▶ **Work request**: Print the data below exactly, but only the lines from the one containing "Given: Click the Refresh circular arrow icon" down to the one containing "Click the yellow", inclusive.

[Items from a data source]
Content starts
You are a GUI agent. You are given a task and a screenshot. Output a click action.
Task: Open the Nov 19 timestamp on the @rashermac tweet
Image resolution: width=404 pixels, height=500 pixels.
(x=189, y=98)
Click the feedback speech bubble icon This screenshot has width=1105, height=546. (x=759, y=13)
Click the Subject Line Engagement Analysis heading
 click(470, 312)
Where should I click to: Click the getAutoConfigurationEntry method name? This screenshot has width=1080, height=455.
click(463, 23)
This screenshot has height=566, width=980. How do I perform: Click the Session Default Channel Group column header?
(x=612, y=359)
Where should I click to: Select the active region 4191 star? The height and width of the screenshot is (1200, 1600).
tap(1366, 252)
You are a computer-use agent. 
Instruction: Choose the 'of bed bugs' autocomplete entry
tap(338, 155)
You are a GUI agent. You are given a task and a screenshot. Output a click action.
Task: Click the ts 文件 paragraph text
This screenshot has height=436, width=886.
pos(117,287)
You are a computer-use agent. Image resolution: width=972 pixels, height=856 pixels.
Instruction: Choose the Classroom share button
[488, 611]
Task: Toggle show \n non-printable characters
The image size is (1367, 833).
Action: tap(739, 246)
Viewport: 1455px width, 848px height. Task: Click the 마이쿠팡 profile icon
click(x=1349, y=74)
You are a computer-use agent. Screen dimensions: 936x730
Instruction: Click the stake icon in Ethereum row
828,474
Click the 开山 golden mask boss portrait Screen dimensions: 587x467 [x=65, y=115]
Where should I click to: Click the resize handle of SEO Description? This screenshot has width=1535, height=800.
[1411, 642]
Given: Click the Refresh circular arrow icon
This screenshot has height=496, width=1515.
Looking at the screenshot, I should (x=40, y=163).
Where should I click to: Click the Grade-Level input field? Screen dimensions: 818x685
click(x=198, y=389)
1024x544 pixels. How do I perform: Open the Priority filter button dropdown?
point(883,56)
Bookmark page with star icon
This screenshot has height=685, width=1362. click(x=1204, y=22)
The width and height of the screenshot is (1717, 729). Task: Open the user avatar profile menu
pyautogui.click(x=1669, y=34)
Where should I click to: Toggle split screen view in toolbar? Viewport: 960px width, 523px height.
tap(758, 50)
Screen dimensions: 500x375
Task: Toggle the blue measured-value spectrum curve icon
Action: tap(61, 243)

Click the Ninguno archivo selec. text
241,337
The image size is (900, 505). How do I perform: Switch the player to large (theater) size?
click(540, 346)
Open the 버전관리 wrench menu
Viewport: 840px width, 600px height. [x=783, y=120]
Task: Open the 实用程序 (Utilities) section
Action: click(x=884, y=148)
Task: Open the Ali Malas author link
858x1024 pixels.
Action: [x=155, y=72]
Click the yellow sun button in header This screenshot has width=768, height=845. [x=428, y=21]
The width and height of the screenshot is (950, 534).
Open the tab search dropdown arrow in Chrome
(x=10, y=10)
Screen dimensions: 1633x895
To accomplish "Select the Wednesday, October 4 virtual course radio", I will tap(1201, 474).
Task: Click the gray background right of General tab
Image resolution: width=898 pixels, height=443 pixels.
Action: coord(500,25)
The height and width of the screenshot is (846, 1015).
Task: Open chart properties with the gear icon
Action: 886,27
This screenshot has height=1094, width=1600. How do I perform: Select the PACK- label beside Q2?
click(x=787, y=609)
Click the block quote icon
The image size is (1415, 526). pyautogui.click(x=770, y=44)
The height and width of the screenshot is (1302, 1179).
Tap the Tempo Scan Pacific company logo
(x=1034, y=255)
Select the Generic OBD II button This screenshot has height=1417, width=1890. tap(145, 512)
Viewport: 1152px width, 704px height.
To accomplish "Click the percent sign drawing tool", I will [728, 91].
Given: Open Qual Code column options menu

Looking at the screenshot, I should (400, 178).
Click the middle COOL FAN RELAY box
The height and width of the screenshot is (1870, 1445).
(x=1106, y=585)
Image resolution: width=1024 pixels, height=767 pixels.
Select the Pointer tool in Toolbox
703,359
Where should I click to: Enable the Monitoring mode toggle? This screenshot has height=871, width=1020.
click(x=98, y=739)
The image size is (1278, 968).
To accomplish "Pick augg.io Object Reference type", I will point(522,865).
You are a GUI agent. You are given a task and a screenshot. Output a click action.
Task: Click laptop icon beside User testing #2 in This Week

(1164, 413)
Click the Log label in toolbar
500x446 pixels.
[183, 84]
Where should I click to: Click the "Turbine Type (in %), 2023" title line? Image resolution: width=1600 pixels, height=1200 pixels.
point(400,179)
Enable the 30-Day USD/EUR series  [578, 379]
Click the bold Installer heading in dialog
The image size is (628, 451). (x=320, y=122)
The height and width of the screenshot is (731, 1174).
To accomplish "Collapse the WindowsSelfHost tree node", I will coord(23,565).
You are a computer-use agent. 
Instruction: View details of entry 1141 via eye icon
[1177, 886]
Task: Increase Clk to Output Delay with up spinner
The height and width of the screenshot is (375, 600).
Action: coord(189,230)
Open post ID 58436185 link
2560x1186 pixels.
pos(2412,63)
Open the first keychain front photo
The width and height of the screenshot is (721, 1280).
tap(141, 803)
Content ends
▶ **Result below**:
Given: Click the Refresh circular arrow icon
This screenshot has height=496, width=1515.
Looking at the screenshot, I should (x=40, y=163).
Where should I click to: Click the Grade-Level input field? Screen dimensions: 818x685
click(x=198, y=389)
1024x544 pixels. How do I perform: Open the Priority filter button dropdown?
point(883,56)
Bookmark page with star icon
This screenshot has height=685, width=1362. click(x=1204, y=22)
The width and height of the screenshot is (1717, 729). Task: Open the user avatar profile menu
pyautogui.click(x=1669, y=34)
Where should I click to: Toggle split screen view in toolbar? Viewport: 960px width, 523px height.
tap(758, 50)
Screen dimensions: 500x375
Task: Toggle the blue measured-value spectrum curve icon
Action: tap(61, 243)

Click the Ninguno archivo selec. text
241,337
The image size is (900, 505). How do I perform: Switch the player to large (theater) size?
click(540, 346)
Open the 버전관리 wrench menu
Viewport: 840px width, 600px height. [x=783, y=120]
Task: Open the 实用程序 (Utilities) section
Action: click(x=884, y=148)
Task: Open the Ali Malas author link
858x1024 pixels.
Action: [x=155, y=72]
Click the yellow sun button in header This screenshot has width=768, height=845. [x=428, y=21]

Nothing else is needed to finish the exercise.